We calculated the odds ratios (ORs) and 95% confidence intervals (CIs) using the binomial distribution for dichotomized outcomes, and we planned to use the mean difference (MD) or standardized mean difference (SMD) between the baseline and the longest duration of follow-up for each study of continuous outcomes. Heterogeneity across studies was assessed by calculating I2: a value < 25% was considered low; 25–50%, moderate; and > 50%, high. We planned to calculate the pooled effect size using the (I-V heterogeneity) random-effects model when I2 > 50%, and a Mantel-Haenszel (M-H) fixed-effects model otherwise33, 34. The significance of pooled effect size was determined using the Z-test, with a 2-tailed P < 0.05 defined as the significance threshold.

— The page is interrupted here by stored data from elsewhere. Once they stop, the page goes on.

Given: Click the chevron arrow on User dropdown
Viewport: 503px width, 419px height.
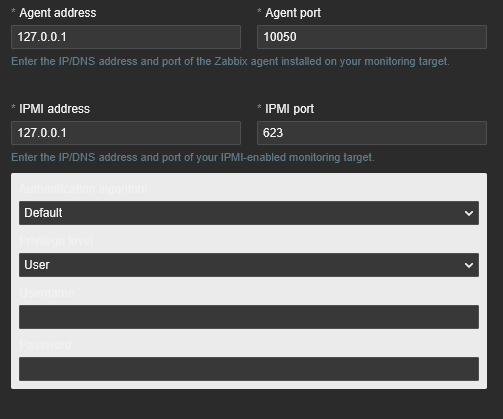Looking at the screenshot, I should [x=469, y=265].
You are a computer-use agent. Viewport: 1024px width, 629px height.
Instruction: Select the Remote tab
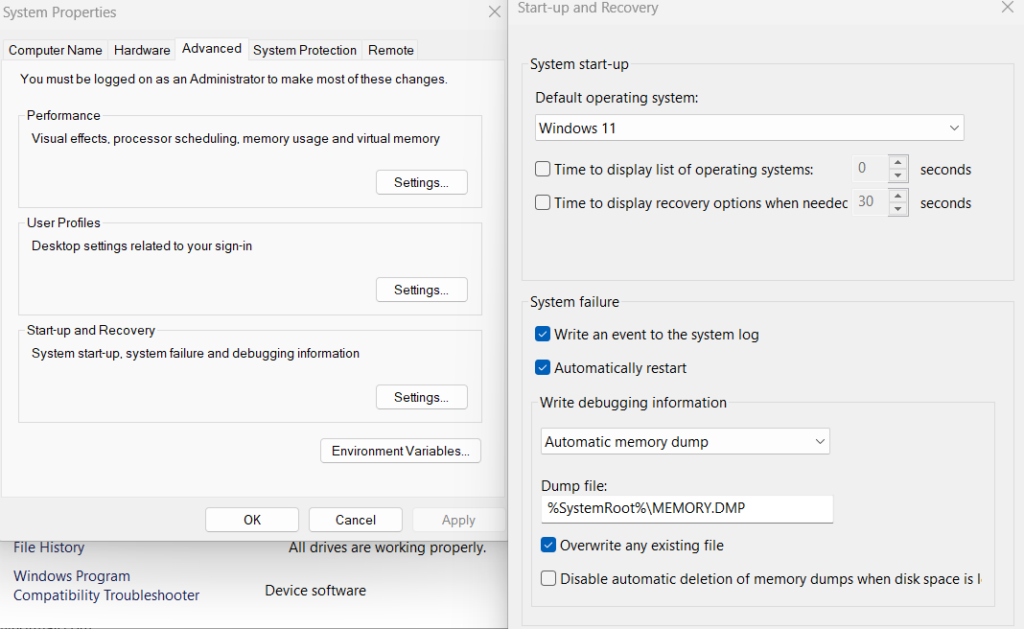390,49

If appropriate, we planned to repeat the meta-analysis after excluding individual studies to assess the stability of the results. If the included studies were unsuitable or insufficient, studies were identified for meta-analysis in terms of certain outcomes of interest, and we summarized the results qualitatively; if the included RCTs were insufficient, we planned to synthesize the results of RCTs with controlled observational studies. Publication bias was assessed using the Egger regression asymmetry test and Begg’s funnel plots when a sufficient number of studies (>20) per outcome were available and if heterogeneity was low25. All statistical tests for this meta-analysis were performed using STATA, version 12 (StataCorp LP, College Station, TX).

Data Availability

All data generated or analysed during this study are included in this published article (and its Supplementary Information files).